U.S. Sen. Jon Husted, an Ohio Republican, sponsored legislation requiring large social media platforms to permit parents to receive real-time safety notifications if their children are engaging in dangerous or risky interactions.

The bipartisan Sammy’s Law — with U.S. Sens. Mark Warner, a Virginia Democrat, and Katie Britt, an Alabama Republican, as the two other lead sponsors — is named for Sammy Chapman, a 16-year-old California boy who died in February 2021 when he was approached by a drug dealer through social media who delivered drugs to him at his home laced with a lethal dose of fentanyl.

Husted said, “In Ohio and across the country, criminals are using social media to target our children — selling them dangerous drugs and exploiting them through sextortion while trying to bypass parents and other trusted adults.”

Husted pointed to James Wood, a 17-year-old from Streetsboro who committed suicide in November 2022 after becoming a victim of sextortion through social media.

Dataset section
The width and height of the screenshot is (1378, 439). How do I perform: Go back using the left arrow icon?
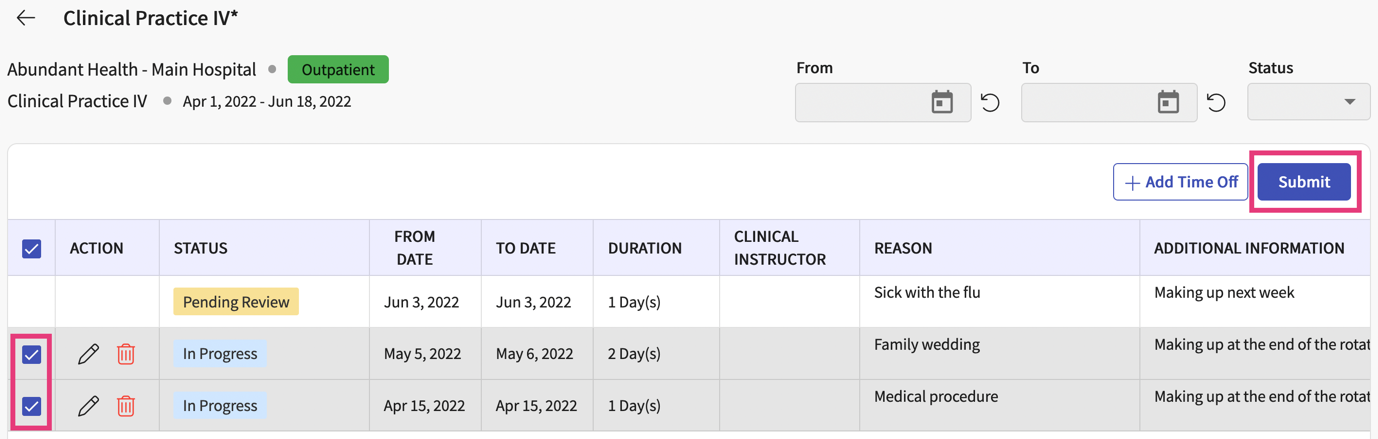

Assigned task 1
According to the Sammy's Law text, why does the legislation carry the name Sammy's Law? Answer in one to three sentences.
Assigned task 2
Write the next part of the Sammy's Law text, picking up after its last sentence.

Response 1
The bill is named for Sammy Chapman, a 16-year-old California boy who died in February 2021. A drug dealer approached him through social media and delivered drugs laced with a lethal dose of fentanyl to his home.

Response 2
Husted said, “Parents deserve to know what their kids are exposed to online and have the ability to protect them and save lives. Sammy’s Law would put that authority back where it belongs — with families — and give parents the tools they need to keep their children safe.”

The bill would require social media platforms that either have 100 million monthly active users or garner $1 billion in gross revenue annually to make real-time application programming interfaces accessible to third-party safety software providers registered with the Federal Trade Commission.

Parents of children under the age of 13 or minors at least 13 years of age could authorize those providers to monitor accounts and provide alerts when instances or phrases arise that indicate eating disorders, suicidal feelings, anxiety, depression, violence, substance abuse, fraud, sexual abuse, physical injury, sexual harassment, terrorism and child pornography.

The U.S. House Energy and Commerce Committee approved a version of the same bill earlier this month. That bill awaits a vote by the full House.

Husted has introduced other bills designed to increase protections for minors on social media.

In January, he introduced the No Fentanyl on Social Media Act that would direct the FTC to report to Congress on minors’ access to fentanyl through social media with recommendations to address the issue.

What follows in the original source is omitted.